40. バイク便というもの

 沖縄から帰ってきた夢葉が、真っ先にやったこと。

 それは「バイト探し」だった。


(キャンプに、沖縄旅行。結構、お金、使っちゃったからなあ)

 大学3年生の冬で、就職活動が大事な時期にも関わらず、元来、のんびり屋の彼女は、将来の就職計画よりも、むしろ目先の金銭を欲していた。


 同時に、真夏のナイトツーリングで翠に言われたように、「社会勉強」のためにもバイトを始めるべきだと考えた。


 そこでどんなバイトをするべきか、だったが。これまでの彼女の人生の中で、バイト経験は高校時代にファミレスのバイトを1年ほどやっただけだった。


 その時はまだ彼女はバイクに乗っていなかった。言わば、平凡な学生だった。だが、今はバイクに乗っている。同時に「バイクに乗る」楽しみも知ってしまった。


 そこで彼女が考えたのが。


(大好きなバイクを使う仕事がしたい)


 だった。

 求人情報誌や、ネットで情報を集めると、その条件に合致する仕事は色々とあった。

 ピザの配達、郵便配達、新聞配達、そしてバイク便。


 中でも、彼女が最も興味を惹かれたのが「バイク便」だった。

(仕事とはいえ、バイクに乗って、色々なところに行ける)

 そんな些細なことが、彼女の中では選択基準の重要な要素になっていた。


 12月10日。夢葉は21歳の誕生日を迎えた。

 その誕生日の日に、彼女はバイク便の面接を受けた。何か新しいことを始めるには、縁起のいい日だと思ったからだ。

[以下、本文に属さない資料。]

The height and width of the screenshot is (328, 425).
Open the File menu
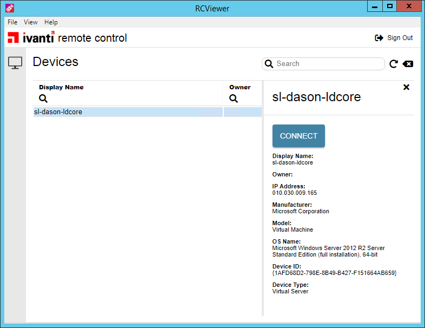click(x=12, y=22)
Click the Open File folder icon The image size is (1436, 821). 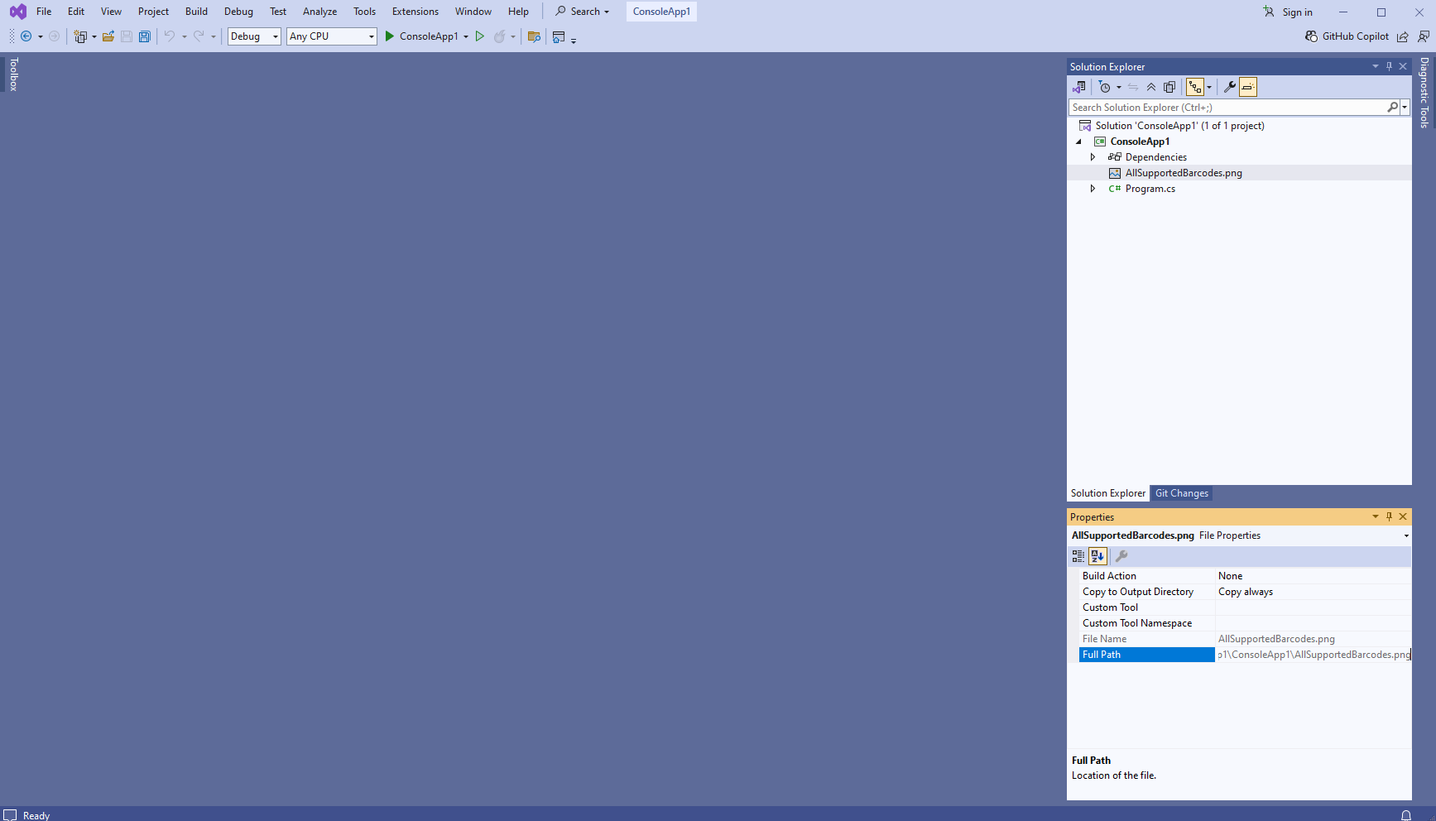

 バイク便の面接は、彼女の予想に反して、簡単な物だった。簡単な履歴書だけを提出し、バイク便会社に行って、面接官に応対する。


 一般的な質問をされただけだったが、面接官の中年の男は、最後に、


「周りのバイトの人、男ばかりだけど、大丈夫?」


 そう少し不安そうな表情で聞いてきた。

 曰く。バイク便の仕事は、力仕事ではないが、様々なところに走りに行くし、自分のバイクを持ち込んで仕事が出来るが、いざという時、自分でメンテナンスもしないといけない。


 つまり、この男は、「女のくせにバイク便なんて出来るのか」と暗に言っているように、夢葉は思った。

 だから、逆に自信満々に言い返していた。


「大丈夫です! 私、バイクに乗り慣れてますし、オイル交換も簡単なメンテナンスもできます」

 実際には、オイル交換は出来ても、チェーン調整はほとんど出来なかったが、彼女は見栄を張った。


 中年の男は、それ以上は何も言わず、結果、彼女は採用された。バイクはももちろん、自分のレブルを持ち込んで行うことになった。



 そして、ついに初仕事の日。12月12日。

 大学の単位を既に7割方は取得していた彼女は、多少ではあるが、時間が余っていた。その日は1日バイトに充てた。


 最初の配達は「ルート」と呼ばれる仕事だった。バイク便には、大きく分けて3種類の仕事内容がある。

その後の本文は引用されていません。